In reality, I should have been singing:
Get along, get along Kid Charlemagne
Get along Kid Charlemagne
I thought, “Hey, Steely Dan has employed the semi-ironic use of Asian stereotypes before. Maybe, just maybe….”
No. I have to listen far more closely in the future.
Sorry Evermore! Listening to a remix of your song “It’s Too Late” brought to mind only one question: what are we supposed to call bands that sound like Coldplay?
I thought we had this settled already; it’s not like the past half-decade has produced a lack of Coldplay sound-a-likes. But is there no common put-down for them?

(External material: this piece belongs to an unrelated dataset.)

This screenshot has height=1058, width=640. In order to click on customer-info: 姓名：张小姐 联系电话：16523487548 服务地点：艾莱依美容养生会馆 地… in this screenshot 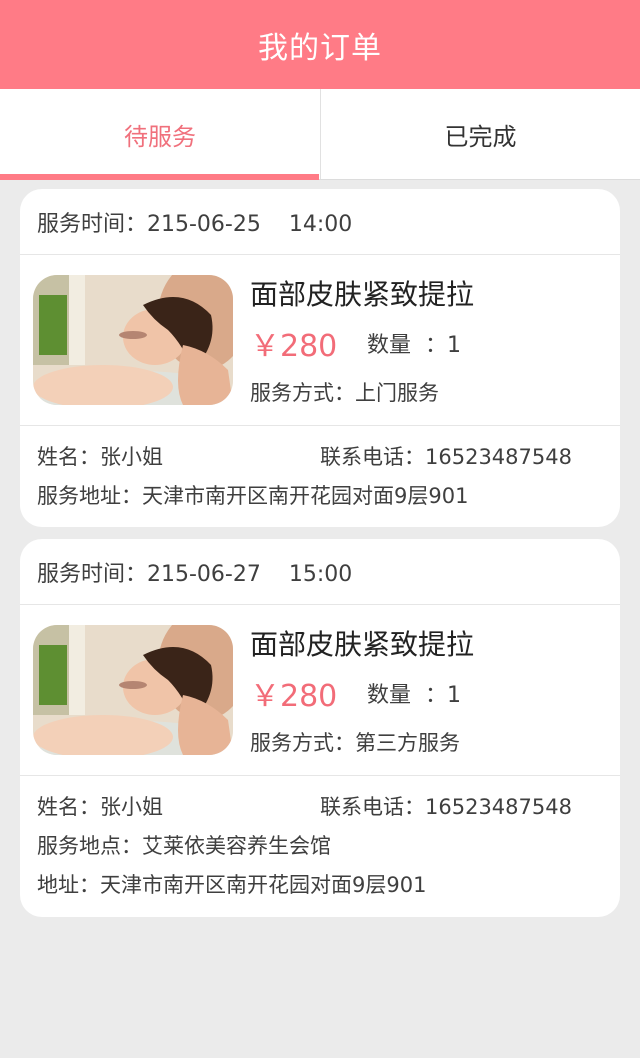, I will do `click(320, 842)`.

I would like to offer some suggestions:
- “They sound like Coldplay”
- Yeah, it’s accurate. And a lot of people have said it. But it’s just not catchy enough.

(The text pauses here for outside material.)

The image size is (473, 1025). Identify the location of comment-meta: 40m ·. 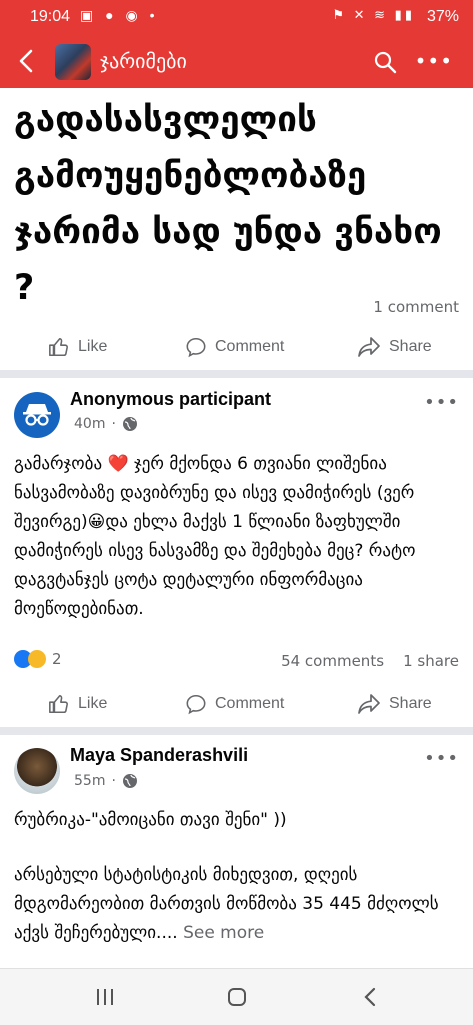
(106, 424).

- “Coldplay-alike” or “Coldplay-a-like”
- It’s in common use. It’s short enough. But it’s kind of awkward.
- “Coldplay clone”
- You can’t go wrong with alliteration. And Google shows the phrase much love. I like it!
- That doesn’t even make sense.
- “Da Coldplayaz”
- This list is over!
Bonus Sadly Not Outdated Mockery: The song Everything Sounds Like Coldplay Now. This is from September 2005! Shockingly, the 2007 bands that don’t sound like Coldplay sound like Staind. Music has stopped evolving!
Ay ay ay! La Policía!
The lame-ass Grammy Awards this evening will host a decades-in-the-making Police Reunion! In anticipation of the event, our URGH operatives have acquired the band’s setlists!

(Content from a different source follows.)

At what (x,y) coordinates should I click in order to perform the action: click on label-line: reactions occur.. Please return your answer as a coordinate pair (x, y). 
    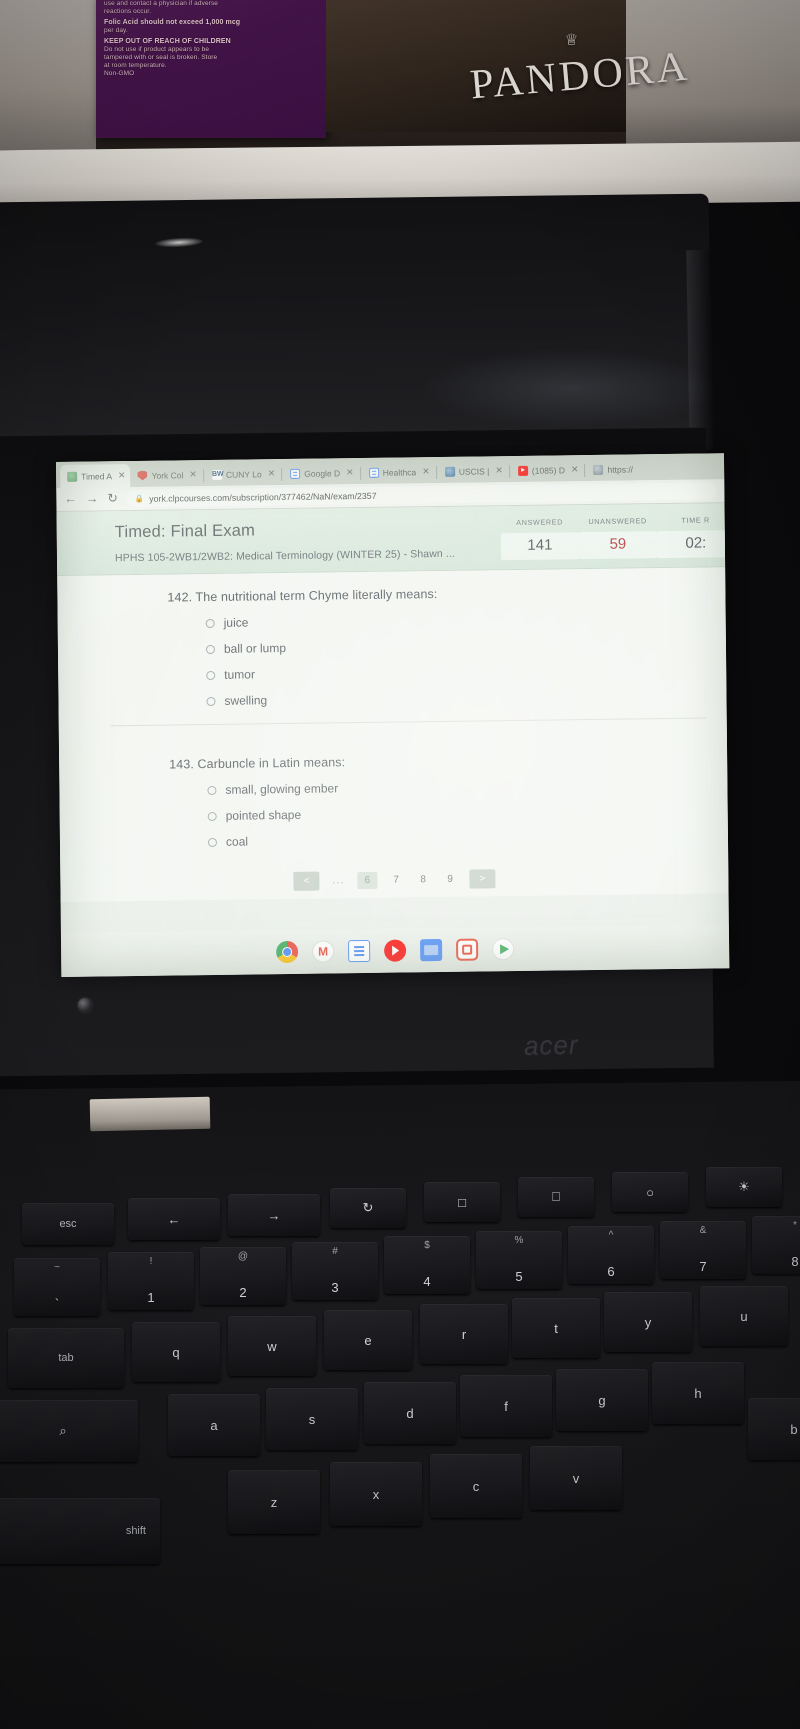
    Looking at the image, I should click on (128, 12).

That’s right! It seems each member of the band has created his own setlist. Which one will we see tonight? Take a look and place your bets!
- “Roxanne” (but no falsetto)
- “Don’t Stand So Close To Me” (sucky 1986 version)
- “Fields of Gold”
- That “I dream of rain, alay alay” song I did with that Algerian Guy.
- “Love Theme from Dune”
- That song Puff Daddy stole from us.
- “Would I Lie To You?”
- Wait, that was the Eurythmics.
- Let’s do it anyway.
- “Walking on the Moon” (But no vocals.)
- “Baby, I Love Your Way/Free Bird Medley” featuring Will to Power
- That’s it.
Personally, I think Kids With Cancer would be an awesome band name for a pop-punk band.
Make it happen.
Tuned Into Music has a succinct review of the new Damon Albarn supergroup The Good, The Bad & The Queen. But I can make it more succinct.
Whatever. It’s dreary.
Jay-Z Watch Update!
- The Super Bowl brings us a bizarre beer advertisement featuring Jay-Z defeating coach Don Shula in a game of 21st Century electric football. This commercial features Jay-Z for no reason.
- Jay-Z’s masterful hand turns the new Fall Out Boy album into gold, according to the AV Club. Their album features Jay-Z for no reason.
And the week’s not over! Where will Jay-Z strike next?